5 Social Fundraising Lessons That Can Influence Your Overall Development Strategy
If major gift fundraising is Morton’s, social fundraising is McDonald’s.
We’re not talking about the food; we’re talking about scale. We’re gaining insight from the millions of people — both staff and volunteers — who do social fundraising. The great thing about the scale of social fundraising is that you get a lot of data: Some is in numbers, some is in experiences and some is non-quantifiable (at least, not yet). So, here’s what the fast food of fundraising has to offer other income channels.
1. It’s the Constituent’s Party, Not Yours
You’re thinking, “But I’m the one who got the permit and issued the insurance and this and that.” None of that matters.
It’s your job to make them believe they created this beautiful beast. It’s their idea. It’s their story. If you accomplish that, the fundraising (or donating for other channels) just happens, naturally.
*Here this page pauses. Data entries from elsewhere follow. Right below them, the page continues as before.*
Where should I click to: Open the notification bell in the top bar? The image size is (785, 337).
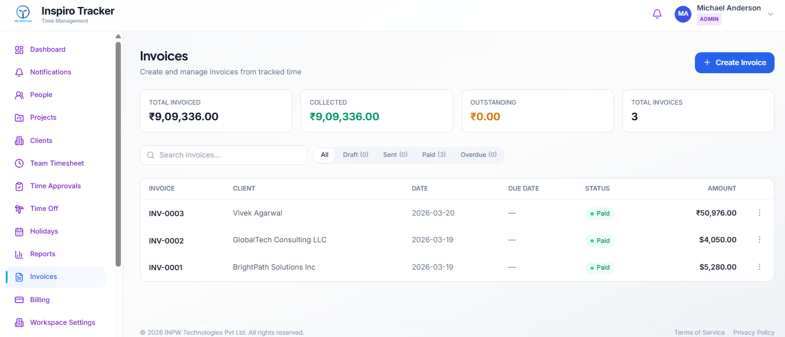(x=657, y=13)
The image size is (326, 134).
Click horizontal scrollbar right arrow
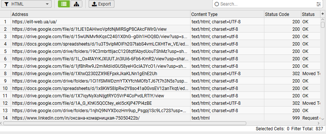coord(319,123)
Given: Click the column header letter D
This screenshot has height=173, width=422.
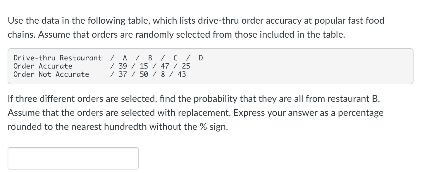Looking at the screenshot, I should click(x=200, y=58).
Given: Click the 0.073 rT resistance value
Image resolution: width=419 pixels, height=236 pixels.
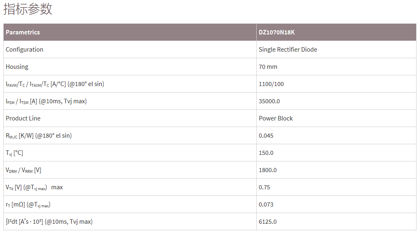Looking at the screenshot, I should click(266, 205).
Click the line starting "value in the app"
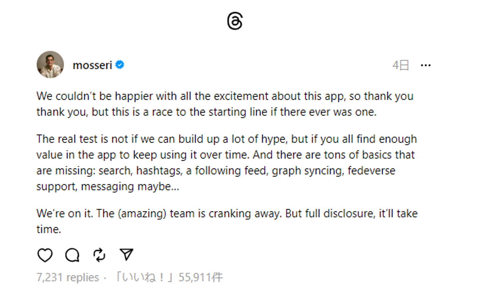 tap(225, 155)
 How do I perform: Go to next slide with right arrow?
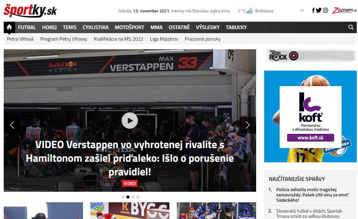coord(247,125)
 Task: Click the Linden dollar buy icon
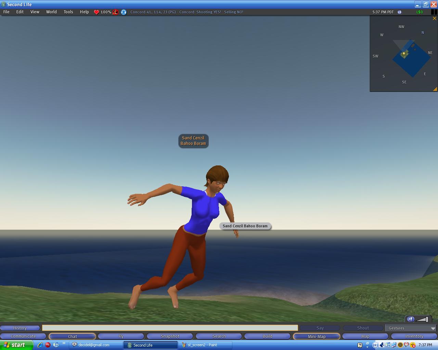(399, 12)
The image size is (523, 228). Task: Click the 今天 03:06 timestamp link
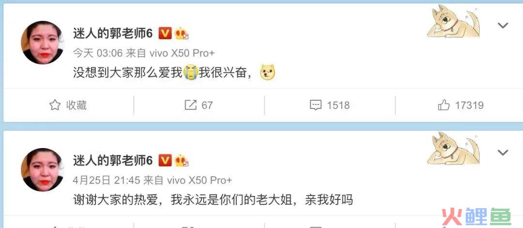pyautogui.click(x=98, y=53)
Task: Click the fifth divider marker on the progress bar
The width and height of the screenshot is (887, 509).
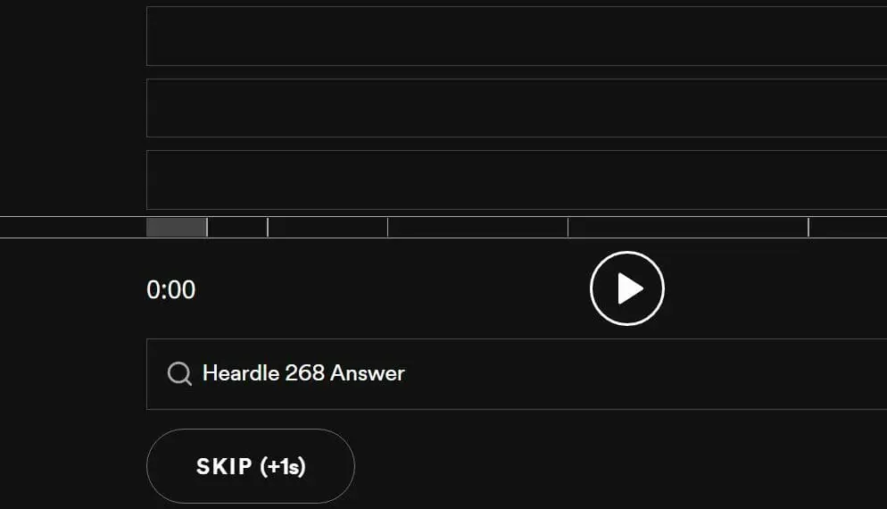Action: point(808,228)
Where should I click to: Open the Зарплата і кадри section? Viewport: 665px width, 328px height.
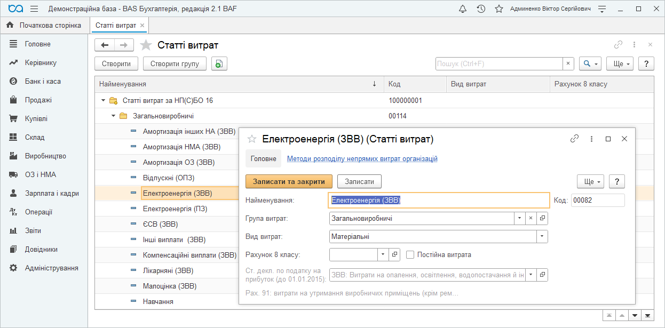click(52, 193)
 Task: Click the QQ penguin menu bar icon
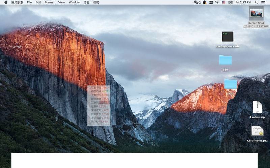coord(205,2)
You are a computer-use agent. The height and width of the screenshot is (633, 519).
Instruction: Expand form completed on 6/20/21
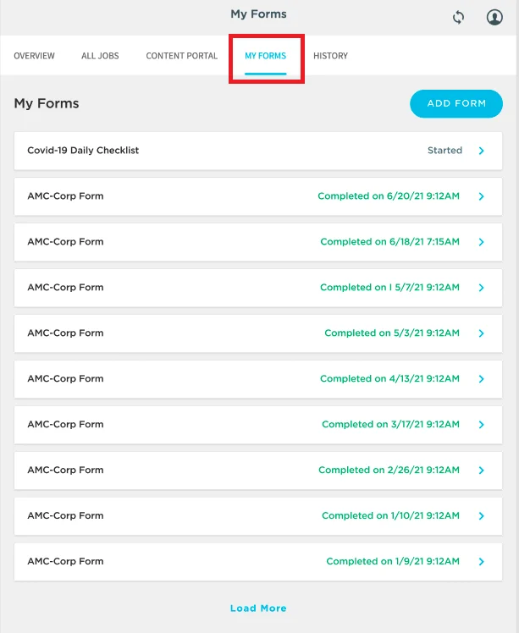[x=481, y=196]
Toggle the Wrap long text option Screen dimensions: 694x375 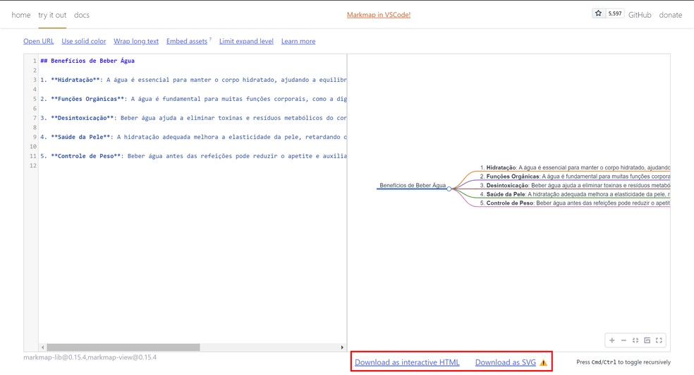coord(136,41)
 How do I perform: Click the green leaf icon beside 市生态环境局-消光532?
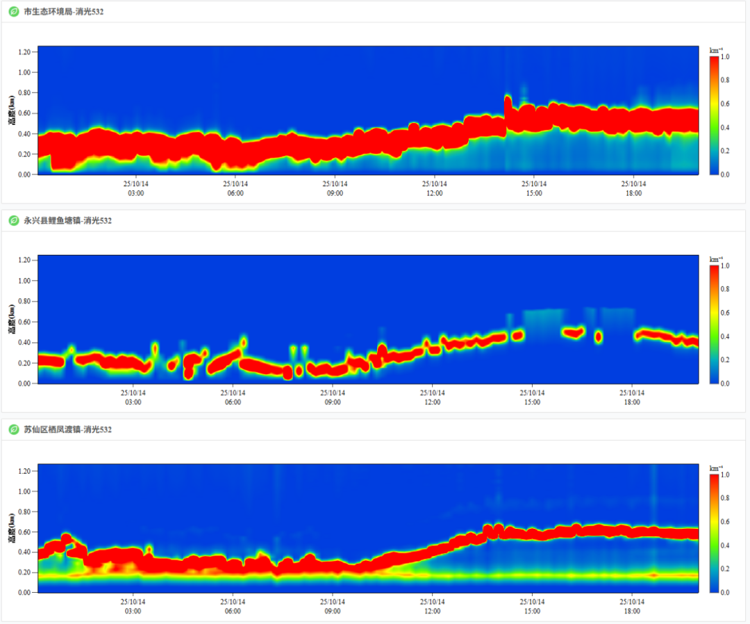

In social fundraising, active and engaged volunteers simply spread joy through their fundraising and recruiting. Well-managed major donors simply move money from one of their bank accounts to another of their bank accounts, managed by the nonprofit. That’s the way it feels to them.
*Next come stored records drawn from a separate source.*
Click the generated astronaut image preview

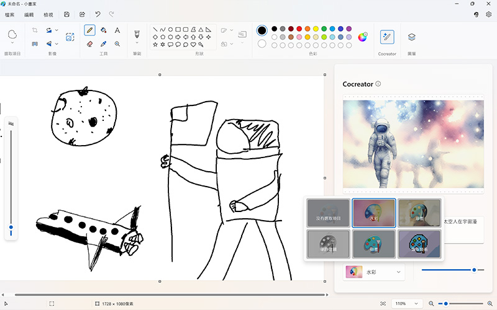(x=413, y=144)
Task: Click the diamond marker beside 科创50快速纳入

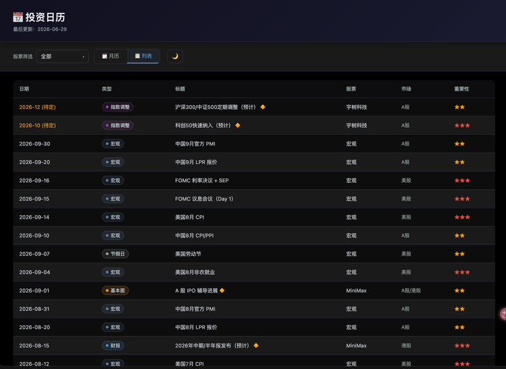Action: pos(238,125)
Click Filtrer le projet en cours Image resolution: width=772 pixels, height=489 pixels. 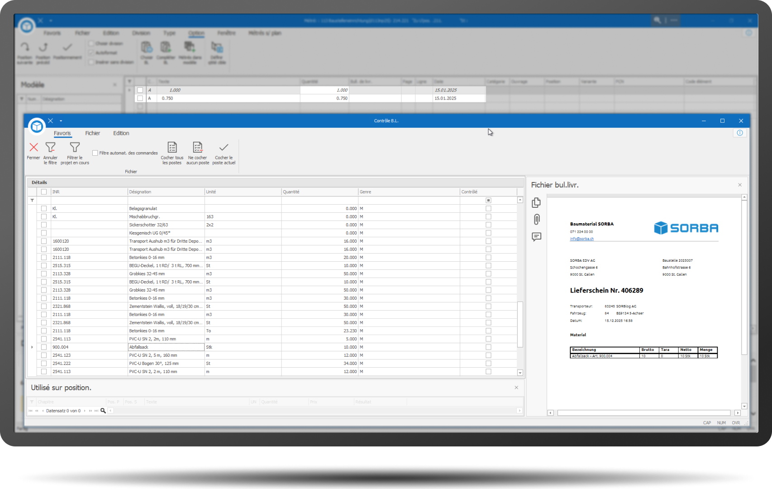[x=75, y=148]
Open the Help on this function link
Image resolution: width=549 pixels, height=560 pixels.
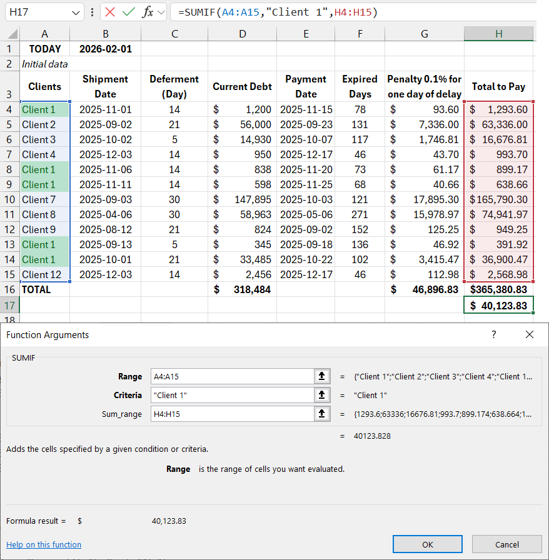[x=44, y=544]
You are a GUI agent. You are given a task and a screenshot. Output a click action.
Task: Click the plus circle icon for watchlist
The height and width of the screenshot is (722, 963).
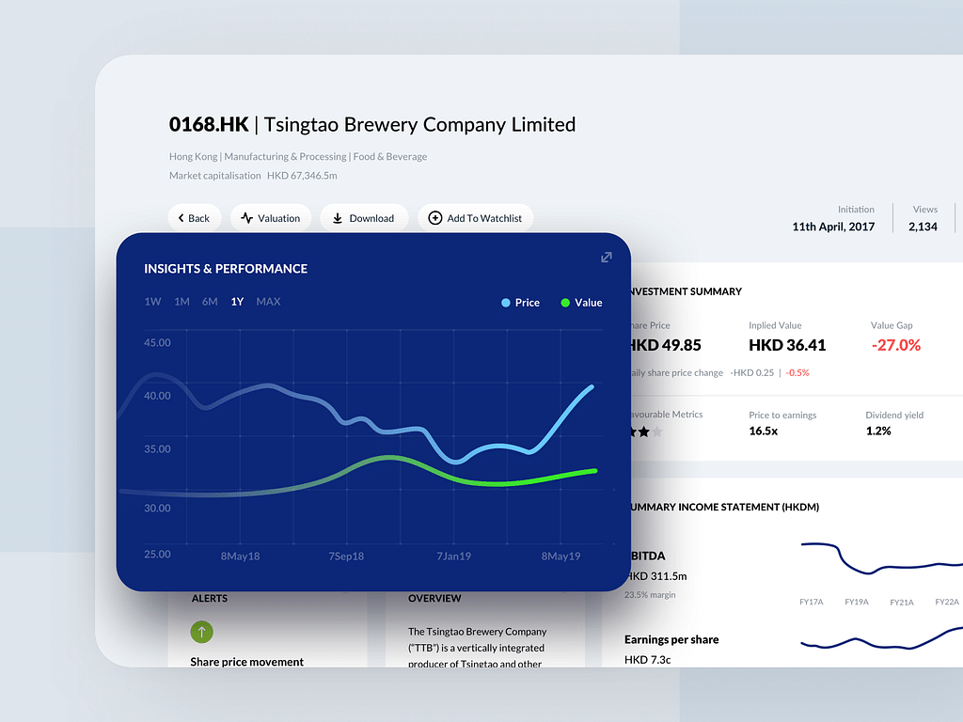434,218
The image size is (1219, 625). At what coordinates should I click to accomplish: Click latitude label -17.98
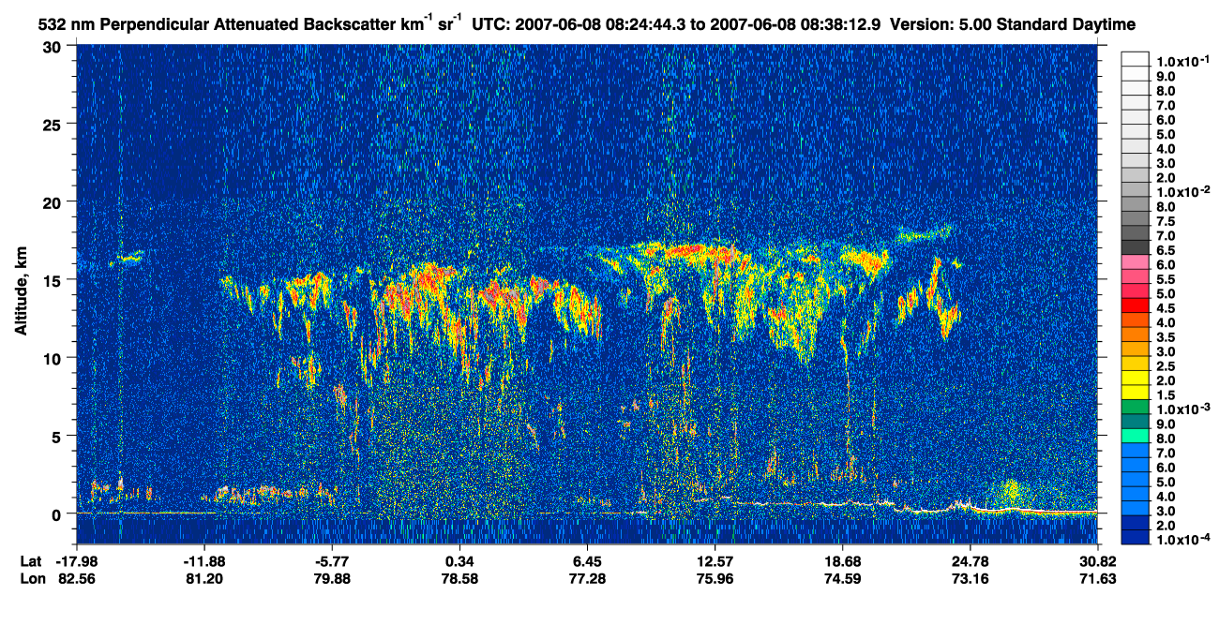tap(77, 561)
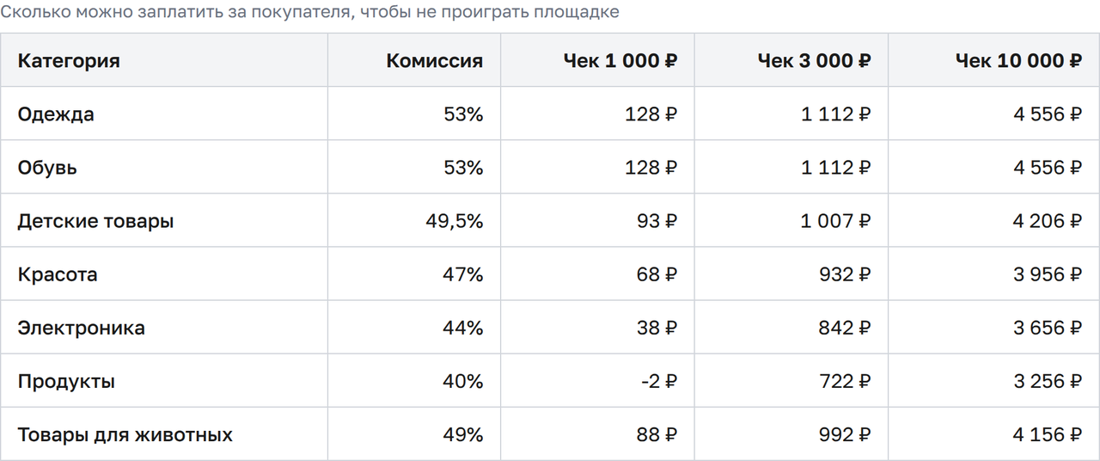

2. Engagement With a Constituent Exists on a Spectrum
Pay attention to the range. Know where you are. We’ve all been victimized by a person or business going too fast, too soon. Don’t be that person.
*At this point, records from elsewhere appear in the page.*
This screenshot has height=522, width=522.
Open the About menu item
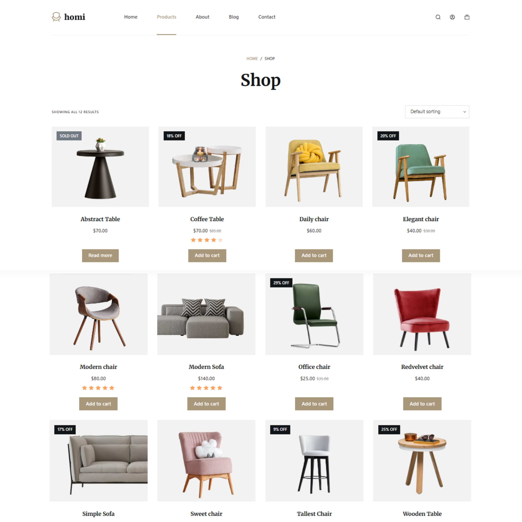pyautogui.click(x=202, y=17)
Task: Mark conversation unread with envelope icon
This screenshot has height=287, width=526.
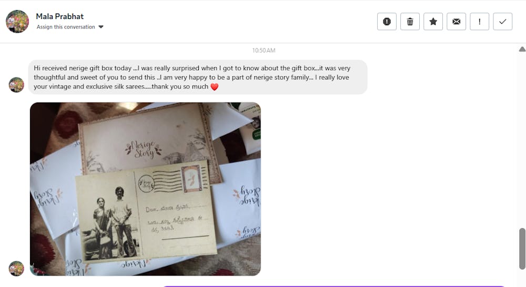Action: tap(456, 22)
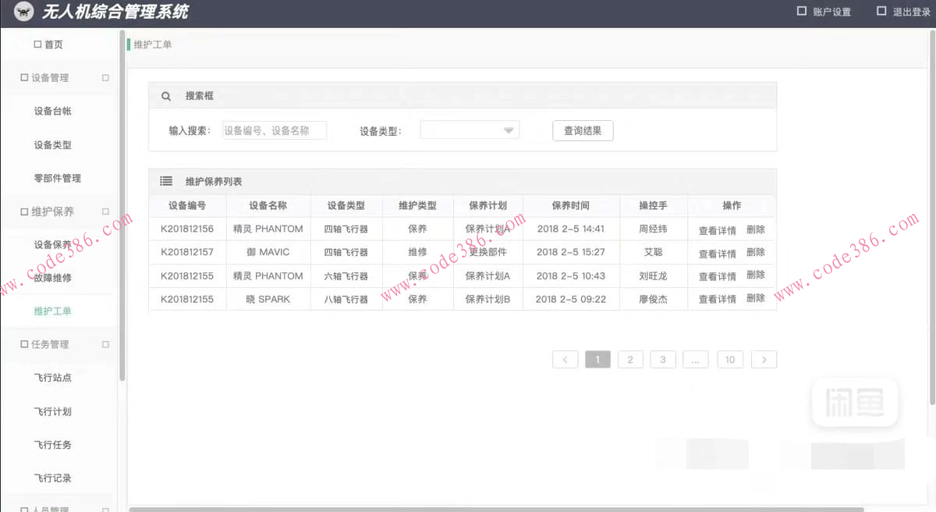The image size is (936, 512).
Task: Click the square icon before 首页
Action: [x=37, y=44]
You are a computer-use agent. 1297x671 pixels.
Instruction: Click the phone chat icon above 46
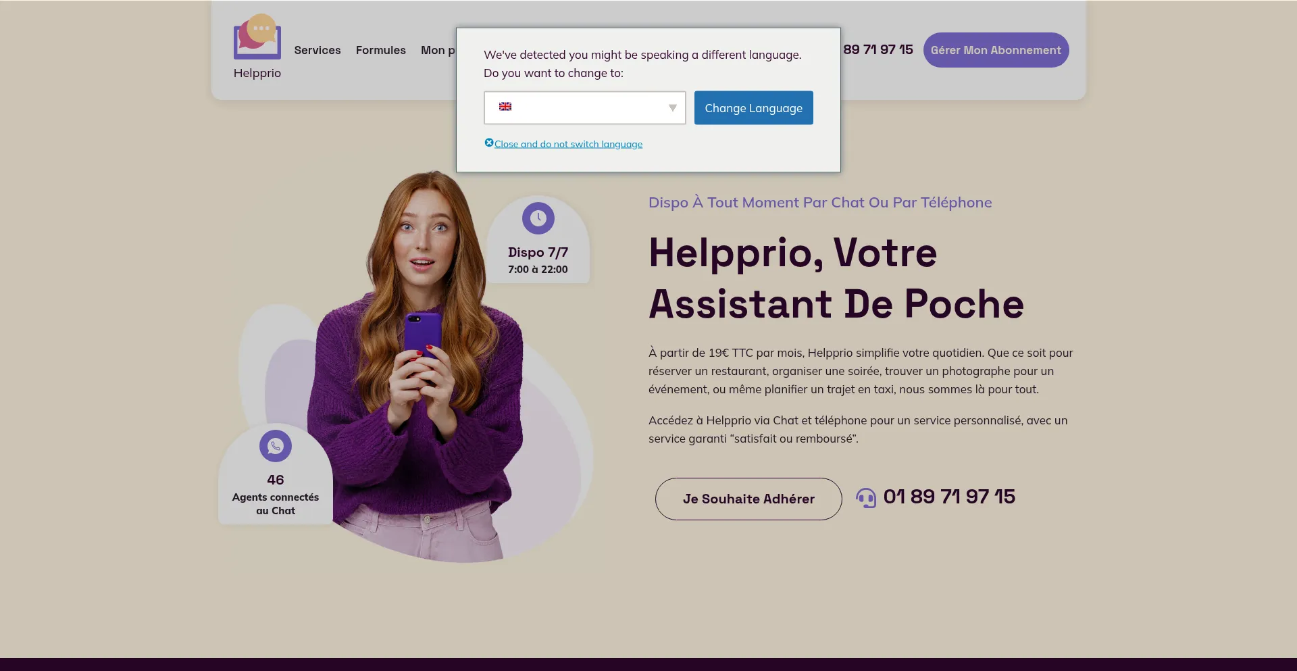coord(275,446)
You have a relationship with every constituent. Understand where that constituent is and engage or respond appropriately. The moment you push, they lean back. Let them push. Open the door, hold it open and invite them in.
In social fundraising, an invitation to the next level may mean an invitation to become a team captain, lead a committee or lead at the event. In other revenue channels, it could be telling the mission’s story to others instead of just listening to the story. That other kind of invitation, and the acceptance of it, almost always precedes successful invitations to donate.
3. The Constituents Must Like You
They just have to like you. An unfortunate aspect of humanity is that we have evolved to want to genuinely like those with whom we engage, even when “liking” doesn’t result in success. Here’s how to be likable:
- Like them first. The best way to be likable is to like them first. Tell yourself that you do and define in your mind why you like them.
- Listen and ask them questions instead of pushing your ideas.
- Make eye contact, listen and affirm with your body language. If you’re meeting on video, move their video window as close to the camera as possible to simulate making eye contact. Reduce the size of the window so you can get it closer to your camera. Ignore your own image — put a sticky note over your own irresistible image if you need to (yes, you are looking good).
- Follow the rules of etiquette for the environment you are in and for the person with whom you are speaking.
- Take your time. They will feel your internal timer.
4. It’s Not About the Mission; It’s About the Constituent
No one who ever walked a walk, ran a 5K or climbed the stairs to the top of a skyscraper did it for the mission. They did it for themselves.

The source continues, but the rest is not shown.